Coronavirus : Les banques assurent-elles leur service pendant le confinement ?

Les banques assurent qu’il n’y aura pas de pénurie de billets au distributeur — P.Magnien

  • Les banques, qui font partie des commerces essentiels, restent ouvertes pendant le confinement.
  • Tous les services et opérations habituels sont accessibles, mais les acteurs du secteur bancaire appellent à privilégier les solutions à distance.
  • Si les agences sont ouvertes, certaines pourraient fermer leurs portes pour n’autoriser l’entrée qu’aux personnes ayant pris un rendez-vous ou ayant une raison justifiée de se déplacer.

Edouard Philippe l’avait souligné lors de son allocution du 14 mars, les banques présentent « un caractère indispensable à la Nation ». Au même titre que les magasins alimentaires ou les pharmacies, elles sont classées parmi les Opérateurs d’importance vitale (OIV).

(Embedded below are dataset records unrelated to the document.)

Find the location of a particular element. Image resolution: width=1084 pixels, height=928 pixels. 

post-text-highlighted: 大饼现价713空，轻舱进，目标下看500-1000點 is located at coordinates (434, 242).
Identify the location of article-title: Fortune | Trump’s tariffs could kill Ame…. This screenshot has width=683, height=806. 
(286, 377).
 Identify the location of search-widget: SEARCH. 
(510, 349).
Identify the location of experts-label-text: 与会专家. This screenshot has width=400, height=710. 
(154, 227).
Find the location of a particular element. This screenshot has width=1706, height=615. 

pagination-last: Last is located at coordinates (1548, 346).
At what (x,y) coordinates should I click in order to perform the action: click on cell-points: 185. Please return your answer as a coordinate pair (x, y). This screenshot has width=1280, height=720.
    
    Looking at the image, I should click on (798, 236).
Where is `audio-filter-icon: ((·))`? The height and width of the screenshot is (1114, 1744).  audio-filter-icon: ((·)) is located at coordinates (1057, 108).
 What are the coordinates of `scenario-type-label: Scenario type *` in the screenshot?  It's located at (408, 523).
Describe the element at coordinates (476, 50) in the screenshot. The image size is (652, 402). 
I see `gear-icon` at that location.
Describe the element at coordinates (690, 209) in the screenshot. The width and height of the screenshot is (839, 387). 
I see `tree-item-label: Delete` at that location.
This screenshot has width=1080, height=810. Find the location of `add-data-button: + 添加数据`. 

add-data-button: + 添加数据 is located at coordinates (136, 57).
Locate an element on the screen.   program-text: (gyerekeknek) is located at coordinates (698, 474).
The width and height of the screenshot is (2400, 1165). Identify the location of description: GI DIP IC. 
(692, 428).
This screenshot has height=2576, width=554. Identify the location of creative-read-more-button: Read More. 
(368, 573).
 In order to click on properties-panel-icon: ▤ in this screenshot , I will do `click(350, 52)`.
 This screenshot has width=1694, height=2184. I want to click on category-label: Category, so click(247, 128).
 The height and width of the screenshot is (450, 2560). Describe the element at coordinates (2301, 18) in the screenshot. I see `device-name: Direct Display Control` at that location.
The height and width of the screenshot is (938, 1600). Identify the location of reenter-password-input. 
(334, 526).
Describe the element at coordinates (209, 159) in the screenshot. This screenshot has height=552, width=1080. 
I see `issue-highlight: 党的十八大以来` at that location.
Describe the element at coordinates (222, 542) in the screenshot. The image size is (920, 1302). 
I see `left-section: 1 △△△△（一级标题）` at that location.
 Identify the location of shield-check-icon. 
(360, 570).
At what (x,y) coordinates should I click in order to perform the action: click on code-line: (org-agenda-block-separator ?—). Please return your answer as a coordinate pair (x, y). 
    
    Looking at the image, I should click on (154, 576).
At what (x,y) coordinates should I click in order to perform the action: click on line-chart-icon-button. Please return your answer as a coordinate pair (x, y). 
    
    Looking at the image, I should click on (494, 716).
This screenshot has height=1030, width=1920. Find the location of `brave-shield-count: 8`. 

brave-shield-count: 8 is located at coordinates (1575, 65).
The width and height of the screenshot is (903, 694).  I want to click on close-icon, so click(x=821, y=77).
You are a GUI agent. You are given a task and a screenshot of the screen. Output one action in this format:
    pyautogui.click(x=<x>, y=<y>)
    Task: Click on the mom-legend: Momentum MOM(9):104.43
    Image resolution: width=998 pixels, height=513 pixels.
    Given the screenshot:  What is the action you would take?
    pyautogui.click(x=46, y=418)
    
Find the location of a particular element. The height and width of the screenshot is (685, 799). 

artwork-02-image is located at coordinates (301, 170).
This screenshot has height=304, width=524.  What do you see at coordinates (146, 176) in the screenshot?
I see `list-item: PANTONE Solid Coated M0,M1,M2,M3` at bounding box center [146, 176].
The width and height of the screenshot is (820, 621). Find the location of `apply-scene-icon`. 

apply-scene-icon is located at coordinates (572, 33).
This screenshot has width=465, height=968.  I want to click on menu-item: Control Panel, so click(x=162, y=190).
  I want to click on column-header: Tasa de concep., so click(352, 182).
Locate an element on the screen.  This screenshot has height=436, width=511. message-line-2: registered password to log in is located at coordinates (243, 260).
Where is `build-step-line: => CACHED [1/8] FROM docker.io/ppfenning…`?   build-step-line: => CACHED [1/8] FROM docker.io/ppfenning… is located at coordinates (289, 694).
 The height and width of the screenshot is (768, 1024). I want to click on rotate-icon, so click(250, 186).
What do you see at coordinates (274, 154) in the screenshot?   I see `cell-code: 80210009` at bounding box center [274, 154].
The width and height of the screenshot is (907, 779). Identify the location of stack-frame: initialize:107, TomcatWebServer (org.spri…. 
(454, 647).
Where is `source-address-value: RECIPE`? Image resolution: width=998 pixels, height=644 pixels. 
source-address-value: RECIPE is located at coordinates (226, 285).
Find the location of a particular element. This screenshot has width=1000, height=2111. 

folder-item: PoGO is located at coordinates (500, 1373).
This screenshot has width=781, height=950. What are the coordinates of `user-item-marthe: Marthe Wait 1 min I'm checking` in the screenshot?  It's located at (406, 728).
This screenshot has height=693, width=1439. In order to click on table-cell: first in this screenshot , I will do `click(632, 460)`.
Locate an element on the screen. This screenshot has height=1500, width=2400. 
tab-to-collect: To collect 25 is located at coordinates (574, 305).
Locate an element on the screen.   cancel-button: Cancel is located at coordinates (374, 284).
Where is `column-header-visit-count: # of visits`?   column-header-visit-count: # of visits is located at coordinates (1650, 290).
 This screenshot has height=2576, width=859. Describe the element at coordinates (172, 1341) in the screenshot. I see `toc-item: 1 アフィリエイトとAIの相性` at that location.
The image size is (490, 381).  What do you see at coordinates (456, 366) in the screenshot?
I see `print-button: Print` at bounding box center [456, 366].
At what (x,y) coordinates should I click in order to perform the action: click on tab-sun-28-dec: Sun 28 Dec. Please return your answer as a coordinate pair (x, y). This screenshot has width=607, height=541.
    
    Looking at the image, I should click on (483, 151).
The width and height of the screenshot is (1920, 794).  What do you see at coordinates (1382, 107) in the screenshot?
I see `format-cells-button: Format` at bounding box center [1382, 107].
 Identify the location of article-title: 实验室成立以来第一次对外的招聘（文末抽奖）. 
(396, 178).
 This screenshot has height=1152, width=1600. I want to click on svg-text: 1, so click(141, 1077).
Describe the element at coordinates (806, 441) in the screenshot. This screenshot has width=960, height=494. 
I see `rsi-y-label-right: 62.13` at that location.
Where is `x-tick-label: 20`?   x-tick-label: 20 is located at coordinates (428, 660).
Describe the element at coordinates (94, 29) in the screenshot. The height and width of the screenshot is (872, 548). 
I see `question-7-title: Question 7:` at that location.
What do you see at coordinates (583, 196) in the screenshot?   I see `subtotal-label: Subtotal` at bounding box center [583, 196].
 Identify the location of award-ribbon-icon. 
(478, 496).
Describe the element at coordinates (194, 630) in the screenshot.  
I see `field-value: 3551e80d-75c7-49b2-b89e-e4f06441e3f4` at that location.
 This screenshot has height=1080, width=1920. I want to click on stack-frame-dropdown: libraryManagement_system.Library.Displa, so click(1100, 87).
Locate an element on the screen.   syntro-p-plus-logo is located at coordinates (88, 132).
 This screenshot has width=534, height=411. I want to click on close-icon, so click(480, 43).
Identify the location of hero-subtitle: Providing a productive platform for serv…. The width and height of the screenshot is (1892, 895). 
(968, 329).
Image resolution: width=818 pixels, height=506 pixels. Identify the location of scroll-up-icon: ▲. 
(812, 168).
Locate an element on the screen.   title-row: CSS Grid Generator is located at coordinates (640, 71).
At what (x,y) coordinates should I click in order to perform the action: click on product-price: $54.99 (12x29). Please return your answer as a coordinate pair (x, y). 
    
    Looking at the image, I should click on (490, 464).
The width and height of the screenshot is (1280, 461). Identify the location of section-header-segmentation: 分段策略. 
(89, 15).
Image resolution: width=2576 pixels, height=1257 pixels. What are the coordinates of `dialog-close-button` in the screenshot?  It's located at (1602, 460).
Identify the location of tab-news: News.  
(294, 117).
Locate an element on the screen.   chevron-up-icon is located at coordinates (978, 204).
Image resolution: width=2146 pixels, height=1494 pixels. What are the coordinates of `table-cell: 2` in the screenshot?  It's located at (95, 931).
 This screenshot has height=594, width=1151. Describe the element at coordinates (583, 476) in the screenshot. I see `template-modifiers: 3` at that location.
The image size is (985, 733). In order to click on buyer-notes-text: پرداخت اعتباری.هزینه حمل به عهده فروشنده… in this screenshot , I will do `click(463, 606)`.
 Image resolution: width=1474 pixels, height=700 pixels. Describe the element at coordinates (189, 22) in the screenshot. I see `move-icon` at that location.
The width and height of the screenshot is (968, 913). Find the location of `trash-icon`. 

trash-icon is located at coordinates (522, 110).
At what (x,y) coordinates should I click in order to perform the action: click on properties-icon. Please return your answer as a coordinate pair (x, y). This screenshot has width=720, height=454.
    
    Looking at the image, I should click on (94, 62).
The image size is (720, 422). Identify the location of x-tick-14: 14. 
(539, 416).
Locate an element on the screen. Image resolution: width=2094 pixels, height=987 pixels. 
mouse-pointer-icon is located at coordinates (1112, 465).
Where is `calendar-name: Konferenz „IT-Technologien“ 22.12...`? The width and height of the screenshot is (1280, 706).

Toutefois, entre télétravail, rendez-vous obligatoires et opérations à reporter, les banques, comme tous, doivent s’adapter.

Les banques s’adaptent

« L’essentiel des guichets aujourd’hui reste ouvert, il y a très peu agences fermées, nous adoptons des fonctionnements aux besoins, aux clients. » Frédéric Oudéa, président de la Fédération bancaire française (FBF) et directeur de la Société générale, se voulait rassurant jeudi sur BFM Business. Même son de cloche du côté du Crédit Agricole : « La très grande majorité des agences sont ouvertes. Nous faisons tout ce qui est possible pour assurer la continuité de service. »

Alors que certaines agences ont été contraintes de fermer devant l’afflux de clients venus retirer leur argent, le gouvernement leur a demandé de rouvrir. « Il y a du chahut dans certaines agences, des clients qui ont eu peur de ne pouvoir retirer ou d’un effondrement du système », confirme Frédéric Guyonnet, président du Syndicat national de la banque et du crédit/CFE-CGC. Malgré les difficultés, les banques déploient les moyens pour assurer la pérennité de leurs services « Beaucoup de réseaux étaient en expérimentation de télétravail et pas prêts à fournir de gros volumes, reprend Frédéric Guyonnet. A la Banque populaire, lundi, nous ne pouvions avoir plus de 1.000 collaborateurs en ligne. Ce vendredi, il y a 25.000 personnes. Les techniciens ont bossé jour et nuit. »

Appel à privilégier les solutions à distance

Malgré ce déploiement, tous les acteurs appellent les clients à être responsables. La Fédération bancaire française s’est fendue de plusieurs communiqués, notamment pour rappeler aux Français « d’utiliser au maximum les dispositifs à distance, le téléphone, les mails, les applications, avec lesquelles on peut faire plein de choses ». La FBF tient à rappeler qu’un contact en agence met tous ses agents face à un risque de contamination. Frédéric Guyonnet raconte alors comment certains ont résolu le problème : « Certaines agences sont ouvertes, mais grilles fermées. Pour entrer, il faut soit avoir pris un rendez-vous, soit justifier sa venue à l’interphone. Si l’entrée est nécessaire, elle est accordée. » Le syndicaliste rappelle que les agents ne disposent pas de protections particulières face à l’épidémie : « Les masques ont été réquisitionnés et on trouve du gel hydroalcoolique au compte-gouttes. »

La CFDT Banques et Assurances s’est d’ailleurs insurgée contre l’ouverture de toutes les agences dans le contexte actuel, et demande que le travail s’effectue « exclusivement sur rendez-vous, par téléphone ou autre moyens numériques ». Elle demande que soient mis « à disposition des salariés les moyens adéquats et la mise à distance des salariés les uns des autres ». La porte-parole d’un groupe bancaire français résume en quelques mots la situation : « Ce n’est pas le moment de venir au guichet demander un virement sur un livret A ou les derniers taux de crédit immobilier. »

Les services perdurent

La situation est donc difficile, mais tous les services et opérations habituels restent accessibles. La porte-parole du Crédit agricole le confirme : « Tous les accords seront honorés, les demandes en cours seront traitées et nous ferons en sorte que les délais soient respectés. » Frédéric Guyonnet peut en attester : « Jusqu’ici, tout se poursuit ». Il concède toutefois quelques ralentissements : « Il peut y avoir quelques lenteurs. Il faut un temps d’adaptation pour les salariés, et puis certains projets sont en suspens. »

Pour ce qui est des difficultés financières que le confinement peut entraîner, si les entreprises ont été rassurées, pour les particuliers, c’est encore le flou. Si la plupart des contrats de crédits permettent des reports de paiement jusqu’à trois mois, « la gestion se fait au cas par cas », explique la FBF.